Wednesday 17 December 2014

How to Introduce Cultured Vegetables Into Your Meals


Food experts are talking more and more about fermented foods as potent detoxifying agents for the digestive track. They have been around for years, and were used by sailors hundreds of years ago as a way to prevent food from spoiling on long voyages. They not only were an excellent source of food, but were known even then to prevent scurvy and other health maladies. Today we are finding the true health benefits of this true super food, and we should all incorporate cultured vegetables into our diet plan. But it must be done the right way.

First, what are some of the health benefits? The detoxification properties of cultured vegetables help to break down and eliminate toxins such as heavy metals from the body, plus provide healthy gut bacteria. By making the digestive system more efficient dietary fat is absorbed and eliminated, helping people with weight problems. This in turn helps to prevent diabetes, lowers your cancer and heart disease risk, plus improves overall mental health.

This all becomes even more important as we age. The stomach uses acid to kill disease-causing bacteria, viruses and fungi, while at the same time allowing the more acid-tolerant beneficial microbes to pass through. As we age the stomach generally becomes less acidic. This brings on a greater proportion of pathogenic microbes in the intestinal tract, causing a range of maladies that may even include dementia. This has not been proven scientifically as of yet, but we are certain of the importance of maintaining high levels of beneficial bacteria in our intestinal tract.

If you are planning to add cultured vegetable to you diet and have never eaten fermented foods, you will want to slowly bring your system up to speed.
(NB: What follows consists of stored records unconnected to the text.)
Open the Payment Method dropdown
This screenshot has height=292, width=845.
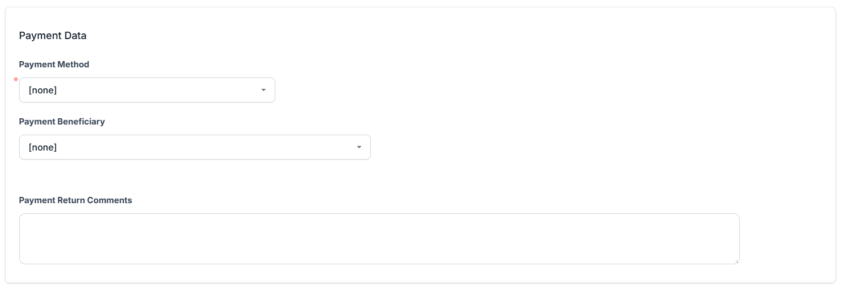147,90
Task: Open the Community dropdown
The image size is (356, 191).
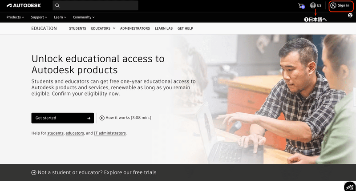Action: point(84,17)
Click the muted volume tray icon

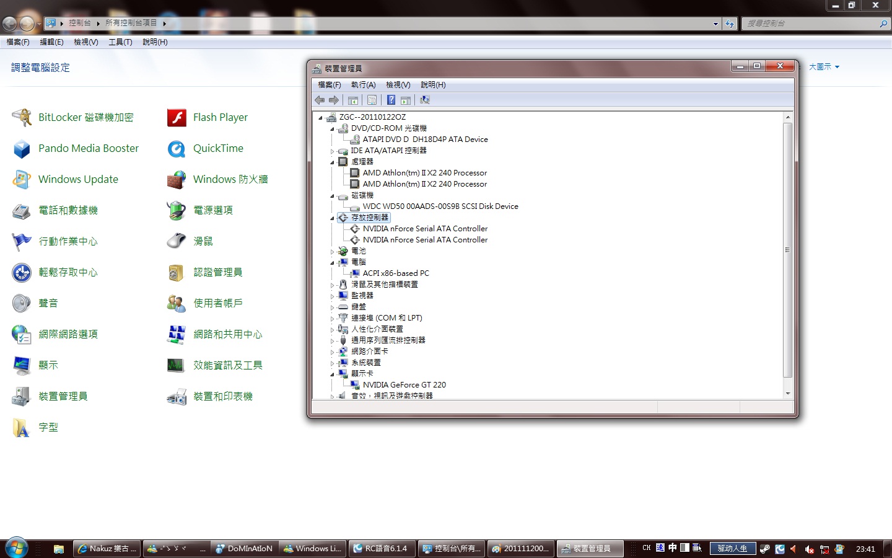[809, 549]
Immediately throwing too much into you system could provoke what is known as a healing crisis. This is where pathogens in your digestive track our killed off, and when they die they release potent toxins. Too many will cause an unpleasant reaction.
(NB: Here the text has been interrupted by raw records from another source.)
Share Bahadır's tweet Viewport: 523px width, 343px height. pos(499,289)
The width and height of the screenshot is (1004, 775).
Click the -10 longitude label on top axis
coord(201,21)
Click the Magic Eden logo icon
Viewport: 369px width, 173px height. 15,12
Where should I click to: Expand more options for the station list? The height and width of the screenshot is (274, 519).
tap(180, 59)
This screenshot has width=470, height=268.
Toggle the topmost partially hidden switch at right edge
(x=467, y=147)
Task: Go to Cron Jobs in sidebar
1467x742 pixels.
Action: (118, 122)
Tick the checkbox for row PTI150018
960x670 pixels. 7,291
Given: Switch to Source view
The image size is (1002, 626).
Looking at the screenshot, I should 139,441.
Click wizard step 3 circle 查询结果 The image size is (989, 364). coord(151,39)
Starting off with just a teaspoon with a meal a day might be enough to get you started, and then add a little when you feel your system can take it. Experts say just a fourth to one-half a cup a day will be enough to have a dramatic beneficial impact on your health.

For those of us that cook, culturing your own vegetables isn't that difficult, and it stores very well. Check the internet for some interesting ideas that may interest you, but here is a simple one to get you started.

1. Select your herbs and vegetables. Organic foods are the healthiest and will work the best. Green or red cabbage should be the base of your blend, making up as much as 80%. Hard root vegetables such as carrots, radishes, turnips and beets go next. It's best to peel them, as the skins can be bitter. Add only a little peeled garlic, peeled ginger or basil, oregano, sage, rosemary or thyme. The fermentation process will concentrate their flavors, so go easy on these.

2. Chop the vegetables and place them in a vessel, submerge in water, making certain they are covered.

3. Add ¼ cup of kefir whey, making sure to leave a couple of inches at the top for expansion.

4. Cover the glass vessel and seal, leaving it on the counter top for at least three days to ferment. If a layer of mold forms along the top, just scrape it off, as it is harmless.

5. Put the entire contents in the refrigerator. It will have about a nine-month shelf life.